|
Post by meeno8 on Oct 22, 2022 8:04:20 GMT -6
Starry Messenger: Cosmic Perspectives on Civilization. To balance your reading material instead of having your noses buried in ancient and medieval materials. At least for those of you who actually want some balance and rationality...
Just trying to be helpful as always.
|
|
|
Post by madanmohandas on Dec 24, 2022 1:00:44 GMT -6
There are plenty of ways to balance ones reading I think without taking up astrophysics. hahaha. Devotees often turn to Jung or Frankl for that, or Dickens. But each to his own. Personally I'd prefer some grand history like Eric Hosbawm or Edward Gibbon, as it is observed occasionally that history is philosophy in action, or a practical lesson. And as for ancient authors, Plato etc. are as relevant today as they were, or even more so it seems to me, after all it is only time that separates us and them.
|
|
|
Post by meeno8 on Dec 31, 2022 14:15:47 GMT -6
Aha, a post besides some of your poetry. The book is not on the subject of astrophysics. You can peek inside of it on Amazon to see that it is really about. Or you can check out his interviews on it on youtube. The main thesis is how opinions often win out over hard evidence and facts for many persons. I am reading through Steven Pinker's latest title, Rationality. Sort of along the same lines, but he is a psychology professor at Harvard, an entirely different field to Tyson's. In a way I view psychology as a pseudoscience in some respects after reading the book Shrinks, which compares them to psychiatrists that went to medical school. Pinker takes many scientists to task in Rationality for a few different reasons. Although they are expected to be rational, that is not always the case. People in general have a tough time being rational, but then again it is easier said than done. For those of us that have had certain experiences that defy any rational explanation, well Pinker does not account for those, but they are beyond the scope of his book. To me he is not like most of those in the field of psychology.
|
|
|
Post by meeno8 on Dec 31, 2022 14:19:47 GMT -6
In Plato's Republic he is really just ranking different forms of government as to which are relatively more or less tyrannical in nature.
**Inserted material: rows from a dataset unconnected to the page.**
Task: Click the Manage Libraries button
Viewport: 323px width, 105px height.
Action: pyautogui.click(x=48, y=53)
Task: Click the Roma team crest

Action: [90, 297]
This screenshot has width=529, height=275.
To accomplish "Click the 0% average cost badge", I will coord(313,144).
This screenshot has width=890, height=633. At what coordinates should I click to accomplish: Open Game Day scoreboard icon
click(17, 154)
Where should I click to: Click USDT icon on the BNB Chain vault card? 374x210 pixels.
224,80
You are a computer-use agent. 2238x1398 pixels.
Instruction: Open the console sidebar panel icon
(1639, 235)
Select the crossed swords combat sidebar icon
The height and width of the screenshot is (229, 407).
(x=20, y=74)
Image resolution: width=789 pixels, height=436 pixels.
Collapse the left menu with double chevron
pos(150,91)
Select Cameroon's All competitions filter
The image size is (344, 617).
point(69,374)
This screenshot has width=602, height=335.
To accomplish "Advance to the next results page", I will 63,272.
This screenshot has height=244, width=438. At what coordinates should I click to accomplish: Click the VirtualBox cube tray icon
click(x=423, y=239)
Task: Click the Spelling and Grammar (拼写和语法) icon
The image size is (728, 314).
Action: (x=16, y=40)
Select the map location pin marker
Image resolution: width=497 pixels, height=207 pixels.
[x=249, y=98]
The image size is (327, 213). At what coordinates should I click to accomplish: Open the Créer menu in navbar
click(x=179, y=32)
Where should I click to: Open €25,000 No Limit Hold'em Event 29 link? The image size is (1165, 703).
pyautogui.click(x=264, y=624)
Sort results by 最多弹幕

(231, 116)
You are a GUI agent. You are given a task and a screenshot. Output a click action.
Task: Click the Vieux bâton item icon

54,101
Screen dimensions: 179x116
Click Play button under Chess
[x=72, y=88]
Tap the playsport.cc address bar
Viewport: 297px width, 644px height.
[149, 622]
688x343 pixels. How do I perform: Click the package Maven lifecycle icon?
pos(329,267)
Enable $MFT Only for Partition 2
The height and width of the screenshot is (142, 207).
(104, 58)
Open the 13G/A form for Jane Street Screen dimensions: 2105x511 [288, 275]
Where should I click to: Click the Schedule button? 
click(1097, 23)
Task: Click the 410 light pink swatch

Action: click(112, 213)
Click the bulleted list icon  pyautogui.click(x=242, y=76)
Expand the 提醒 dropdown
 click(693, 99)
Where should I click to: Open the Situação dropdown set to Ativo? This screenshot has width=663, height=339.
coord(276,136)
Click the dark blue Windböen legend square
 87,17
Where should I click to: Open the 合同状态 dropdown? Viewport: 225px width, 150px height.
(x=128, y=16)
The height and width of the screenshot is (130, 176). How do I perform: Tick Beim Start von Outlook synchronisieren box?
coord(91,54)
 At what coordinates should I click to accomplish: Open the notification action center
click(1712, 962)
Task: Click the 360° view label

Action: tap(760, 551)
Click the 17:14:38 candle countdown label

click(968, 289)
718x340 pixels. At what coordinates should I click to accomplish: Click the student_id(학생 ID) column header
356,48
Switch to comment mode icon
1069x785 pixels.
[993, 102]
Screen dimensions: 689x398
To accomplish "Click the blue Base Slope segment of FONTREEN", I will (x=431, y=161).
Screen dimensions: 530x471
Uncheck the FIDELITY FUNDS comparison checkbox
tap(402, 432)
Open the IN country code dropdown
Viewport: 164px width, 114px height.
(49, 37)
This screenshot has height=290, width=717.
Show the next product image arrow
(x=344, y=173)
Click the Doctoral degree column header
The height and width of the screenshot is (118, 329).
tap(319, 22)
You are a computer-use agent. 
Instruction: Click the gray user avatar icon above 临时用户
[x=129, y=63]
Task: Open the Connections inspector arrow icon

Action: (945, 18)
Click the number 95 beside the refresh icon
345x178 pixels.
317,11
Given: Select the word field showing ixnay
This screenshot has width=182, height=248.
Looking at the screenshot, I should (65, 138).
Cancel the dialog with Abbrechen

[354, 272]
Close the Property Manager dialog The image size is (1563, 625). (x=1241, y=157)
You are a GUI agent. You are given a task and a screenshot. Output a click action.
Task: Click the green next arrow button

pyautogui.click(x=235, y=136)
That does not account for what we have in the US today, which is essentially an oligarchy blended with a representative democracy. But he also did not anticipate our current electoral college that we have to elect the President and Vice-President every 4 years. As outmoded as that is, and there have been quite a few attempts to either replace it or at least revise it as needed, it has managed to stick around. I read through some of The Prince by Machiavelli. It kind of harkens back to ideas of political science in Sanskrit texts.
|
|
|
Post by meeno8 on Jan 14, 2023 13:54:23 GMT -6
Joachim Wach wrote of the noumenal as opposed to the phenomenal. www.religion-online.org/book-chapter/phenomenology-of-religions-and-philosophy-of-religion-by-jean-danilou/Despite Jiva's possible machinations (without drilling down into his sandarbhas or putting them under the microscope in this post) to push CV into a rational framework, at its core the tradition embraces the irrational as opposed to the rational. There is, however, an unresolved question in my own mind if that was forcing it into that framework or rather simply a means to the end of laying out a cohesive philosophy via the attendant logical arguments. Critical thinking is essential to functioning in the realm of the phenomenal, if for nothing more than simple survival of our species. The question to ponder is what role it should play in CV. Discarding it entirely has led to some aberrations over the past century or more, without a doubt. So, perhaps it is just striking a delicate balance between the rational and the irrational without any attempt to pull the rug out from either of those. The other question is whether or not this can be accomplished with the progressive (or non-progressive) hermeneutics of each succeeding generation since Shree Chaitanya Mahaaprabhu et al. Finally, should saadhakas within CV even be overly concerned with these matters in the first place as they self-monitor their own progress on their individual paths?
|
|
|
Post by meeno8 on Jan 19, 2023 16:10:47 GMT -6
Back into The God Equation by Michio Kaku. More than halfway through it so far.
|
|
|
Post by meeno8 on Jan 22, 2023 12:30:10 GMT -6
In The God Equation, Dr. Kaku discusses the Christian creation myth of Genesis vis a vis the concept of the universe in Buddhism in terms of having no moment of creation, only timeless Nirvana. (The author was raised Presbyterian and his parents were Buddhists.)
He mentions the the late Stephen Hawkings' concept of a bubble foam from which universes constantly 'pop out', then eventually fizzle out of existence.
What is striking to me is the Puranic creation story of Garbhodakashayi Vishnu lying down on the cosmic ocean of creation and in his eternal slumber universes coming out of his pores when he exhales, then receding back in (to oblivion?) when he inhales. Was the author of the Sanskrit texts onto something along with cosmologists among the physicists of our era? As the late astronomer Carl Sagan mentioned on his series Cosmos about the Sanskrit texts arriving at the same age of our universe as modern physics, could this be along the same lines of ancient seers coming up with the similar, or even same, theories as today's scientists?